Monday, April 4, 2011

Thoughts on General Conference - Updated

This past weekend was General Conference. (If you missed it, you can watch it here.) I generally enjoy conference, and this one was particularly good, for the most part. So, I'll start with the one thing that bugged me, and then I'll go into a much lengthier summary of what I did like.

One thing I realized is that church leaders really have no idea what the lived experience of the single member is. Several talks chastised single members for putting off marriage, basically saying that we're being selfish and worldly for being single. I would invite them to spend some time talking to and listening to those of us out here in the mission field, where Latter-day Saints are a minority. There are only so many other church members around, so it's not like there are tons of options. It's not like in Provo, where if you aren't compatible with the people in your ward or stake, you can just go down the street and meet thousands more. Out here, if I'm not compatible with the few single LDS men in my area, I'm left with the choice of staying single or dating outside the church. It's not a matter of priorities, it's a matter of population. [Update: ks has a post at Beginnings New about the marriage talks at General Conference. She asks how we can teach the youth of the church the importance of marriage.]

As a nice transition, I really appreciated Elder Holland's remarks. I'm not normally a big fan of his talks; he's usually a bit too fire and brimstone for my tastes. However, I liked what he had to say yesterday. He said that he knows that not everyone is avoiding marriage. I'm sure most people will interpret that as an apology to the married people listening that they had to hear the single people get chastised. However, I interpreted that to mean that he knows there are plenty of people who are single and in good standing with God, and that the remarks of the prior speakers were not directed to people like me.

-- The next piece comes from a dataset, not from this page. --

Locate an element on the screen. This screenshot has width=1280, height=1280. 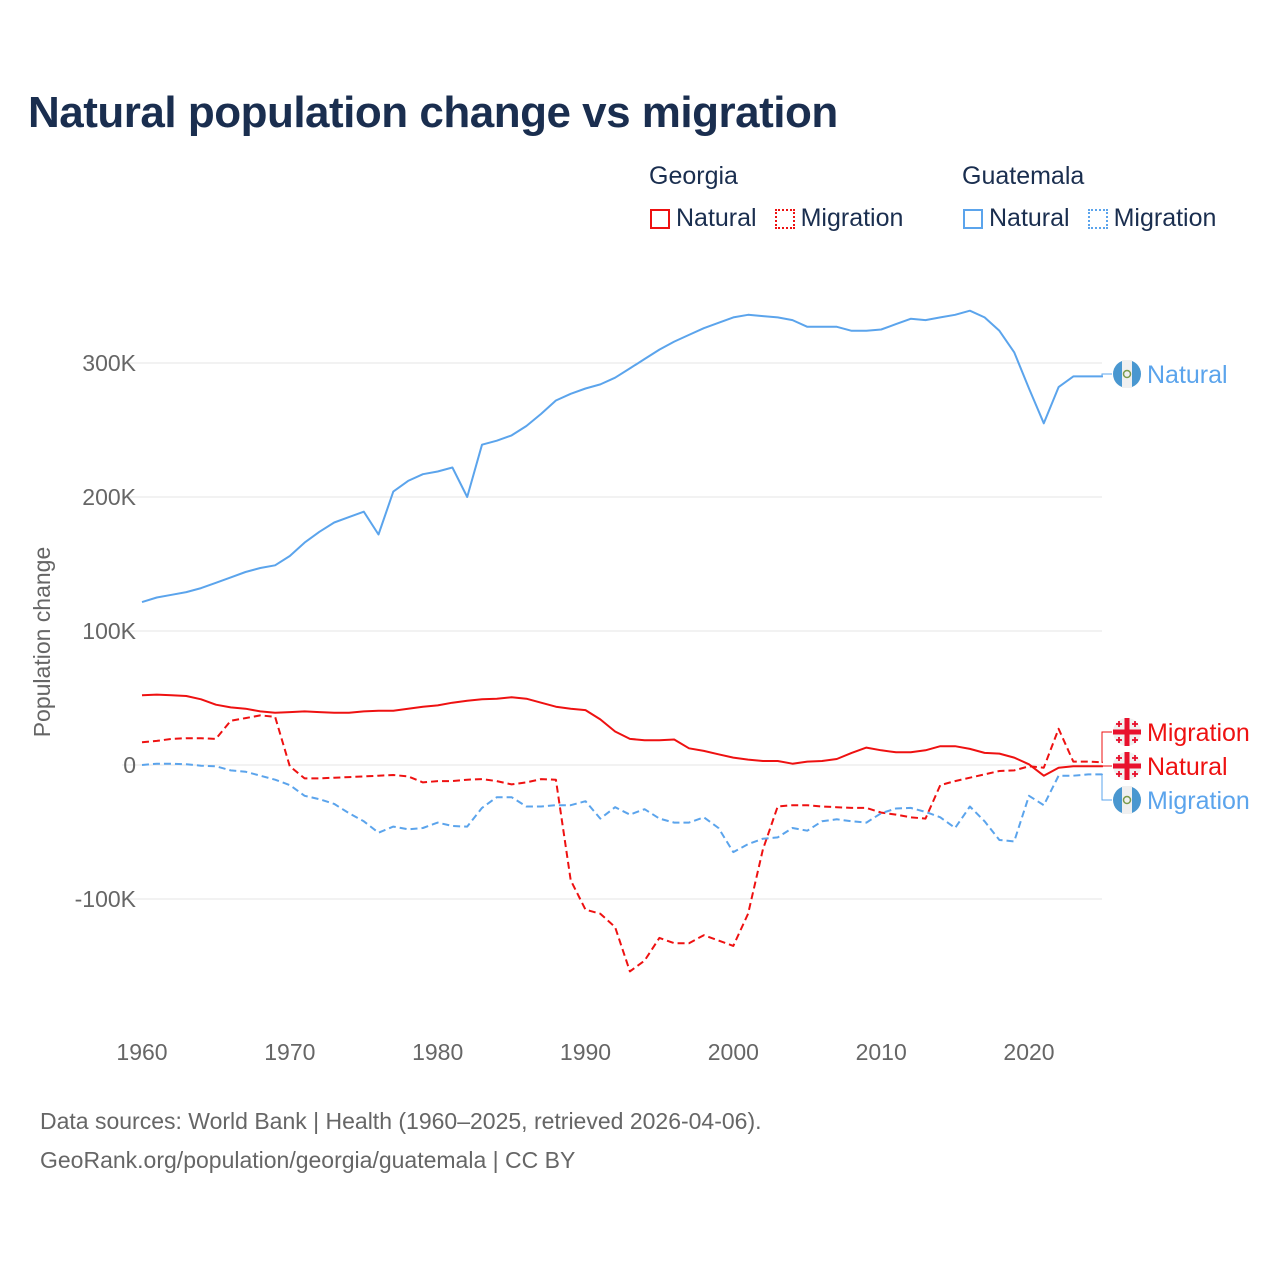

There was a lot more Jesus at this conference than there has been in the past. I'm quite pleased with that. Elder Grow's talk was particularly great in that regard. He talked about the cleansing power of grace, and he shared a poignant story of his brother's return to the fold. I also liked Elder Perry's talk and Elder Richards's talk. Elder Richards made the excellent point that not all of our suffering is our fault, and that Christ can heal us from the sins of others as well as forgive our own sins.

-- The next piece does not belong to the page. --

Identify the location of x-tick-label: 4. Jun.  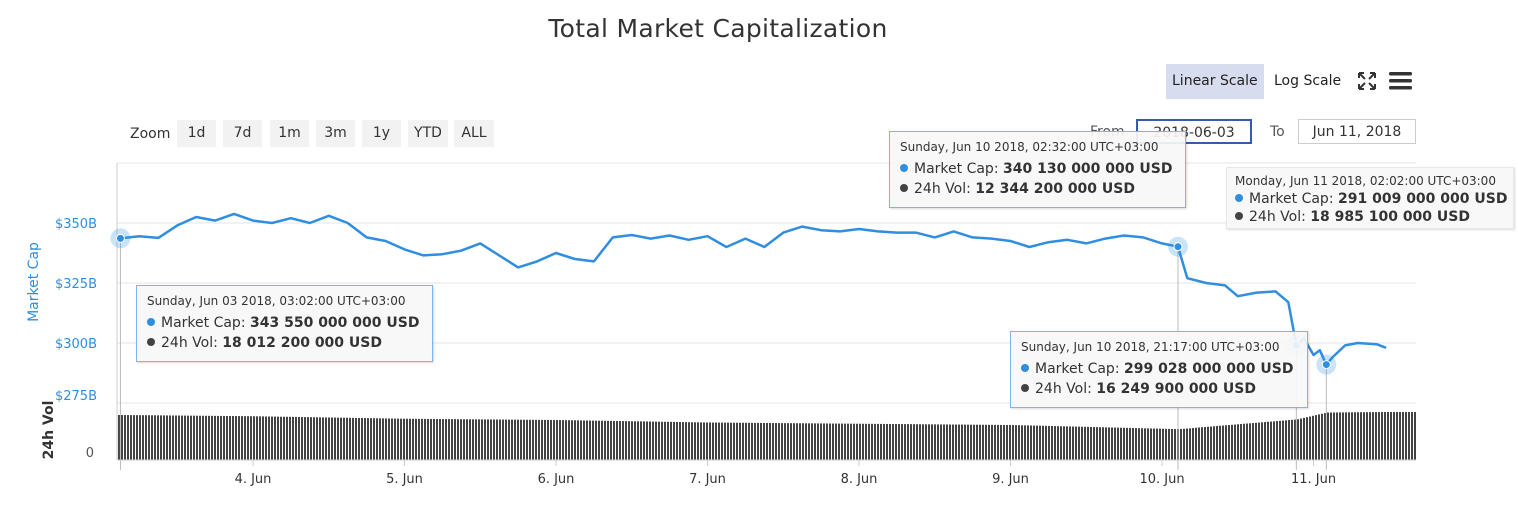
(254, 480).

I also noticed a theme of caring for the poor and needy. President Eyring, Bishop Burton, and Sister Allred all spoke on this topic. Two things stood out to me. Bishop Burton said that caring for the poor and needy is more important than missionary work and temple work. Sister Allred said that caring for the poor and needy is pure religion. (Although she didn't quote the scripture, that comes from James 1:27.)

I've been thinking a lot more lately about prophets. During the sustaining of the church officers, I had a realization. When we raise our right hand and declare before God that we believe that the members of the First Presidency and Quorum of the Twelve Apostles are prophets, seers, and revelators, that's a big deal.

2 comments:

ks said...

Thanks for your thoughts at Beginnings New on my post, and thank you for not being offended my post. I put it up knowing that there are many who will be frustrated by those talks on marriage. I am hoping for a safe, faithful place where issues (like the one of demographics) can be discussed. Thank you for taking the time to comment.

In addition, I totally agree that the worst thing a YW or YSA can do is think life = marriage. Life means working within a relationship to God. That is where happiness lies. If someone is counting on marriage to "fix" them or make them happy, they never will be, whether single or married.

Anyway, thanks.

Keri Brooks said...

Thanks for your comment and your blog post, ks.